No doubt some readers will see this topic as one of social policy rather than economics. But before such a hasty dismissal it is important to remember that in England alone the NHS employs about 1.4m staff and it spends roughly £100bn, equivalent to £2,000 per person. That is a huge slice of the economy that represents a key customer for many private sector companies. The purchasing power of its staff is also a substantial component in consumer demand.
In any case the discussion of privatisation extends well beyond the NHS. Historically it was linked to a broader debate about economic revitalisation. This reached its peak in the second half of the 1980s when Personal Equity Plans (Peps), the forerunner of Isas, were introduced by the then Conservative government. Privatisation and wider equity ownership were together seen as prompting a renaissance of popular capitalism.
To understand the debate’s implications it is necessary to dig deeper. There is a pervasive misconception that privatisation is primarily driven by ideology. Critics, such as Naomi Klein, typically portray it as part of a malevolent free market drive to roll back the frontiers of the state. Supporters, perhaps most famously Margaret Thatcher, have often described it as a way of reducing the deadening hand of socialism.
The overlap between the two apparently conflicting views is striking. Both see privatisation as the application of free market ideas. A closer look shows this shared assumption is flawed. Support for it was always driven more by pragmatism than ideological zeal.
In this respect a paper presented by Adrian Williamson, an academic at Trinity Hall, Cambridge University, to the Economic History Society’s recent annual conference is helpful. A key part of his argument is that support for privatisation did not suddenly appear in 1979 with the election of a radical Tory government under Thatcher. On the contrary, it gradually emerged in the earlier period under both main parties.
For example, as far back as the late 1960s the then Labour government was demanding a higher rate of return from nationalised industries. State-owned enterprises were expected to start acting more like commercial firms. In 1976 the Labour government privatised part of BP, back then state-owned, then in 1978 it supported a radical plan of cost reduction at British Steel, a state-owned enterprise later privatised by the Tories.
It is also striking that the Conservative election manifesto of 1979 said little about privatisation.
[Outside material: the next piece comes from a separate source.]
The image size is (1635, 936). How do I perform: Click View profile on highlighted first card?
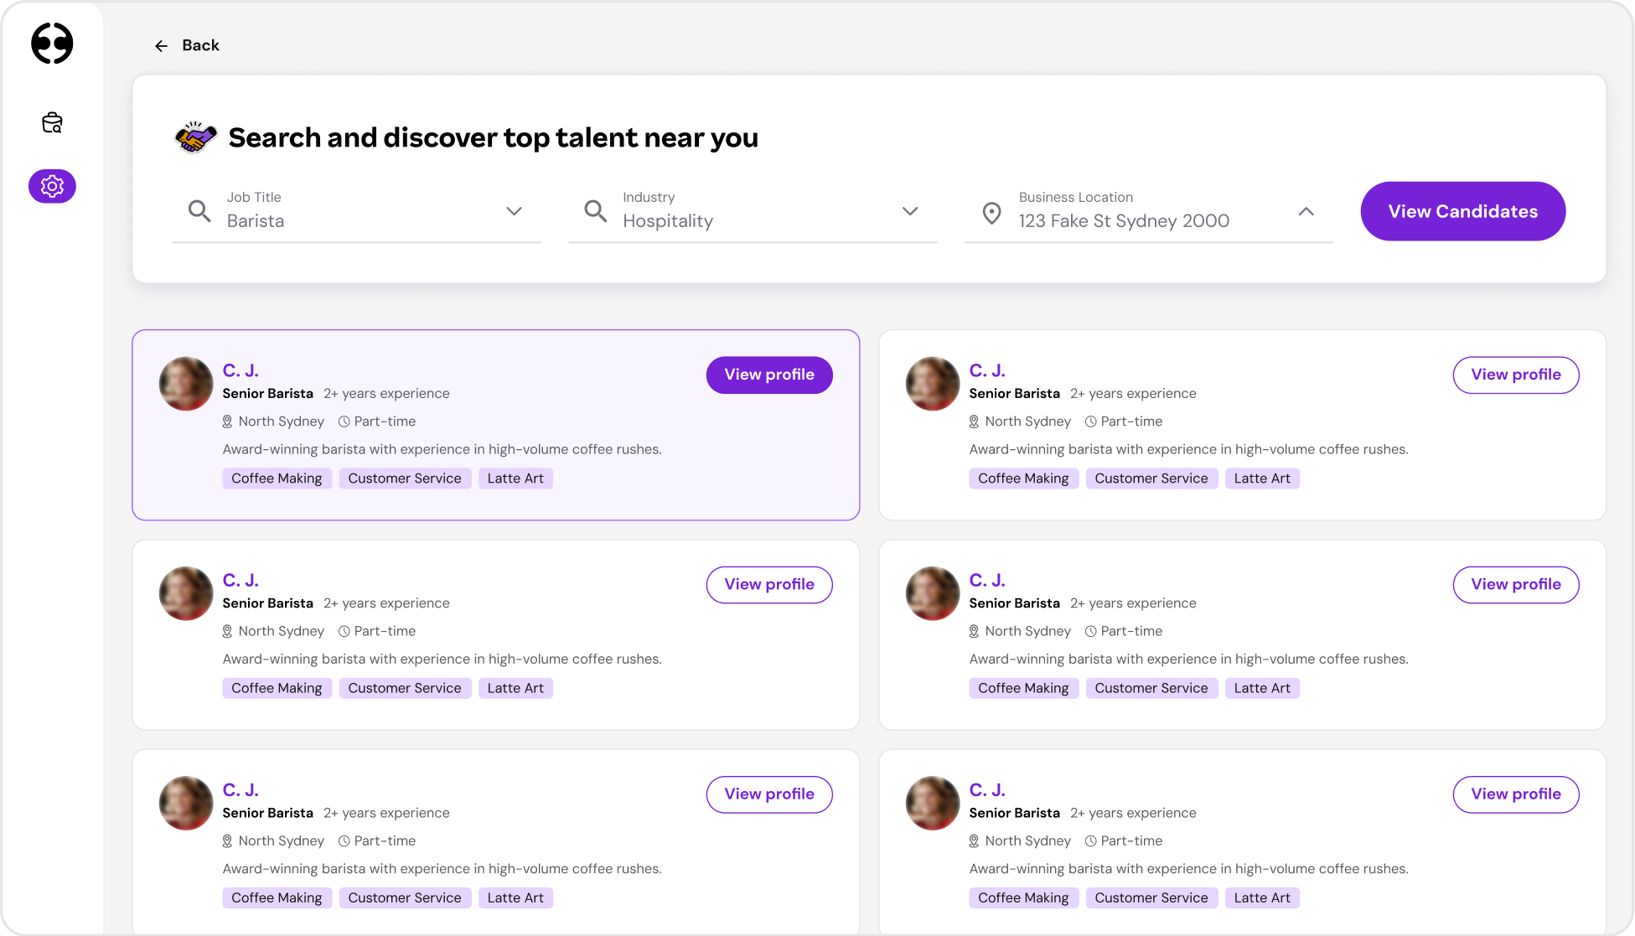[768, 375]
It was only a few years later that the denationalisation process got underway. Even then it was driven more by a practical desire to make the government’s spending figures look better. Older readers may remember the Thatcher government achieved this goal by using the neat trick of counting the proceeds of state asset sales as negative spending. The Conservative’s gloss on privatisation as an economic liberator only emerged later on.
Sadly the privatisation debate is like so many of the election exchanges. Clouded by misconceptions and misleading statements on all sides.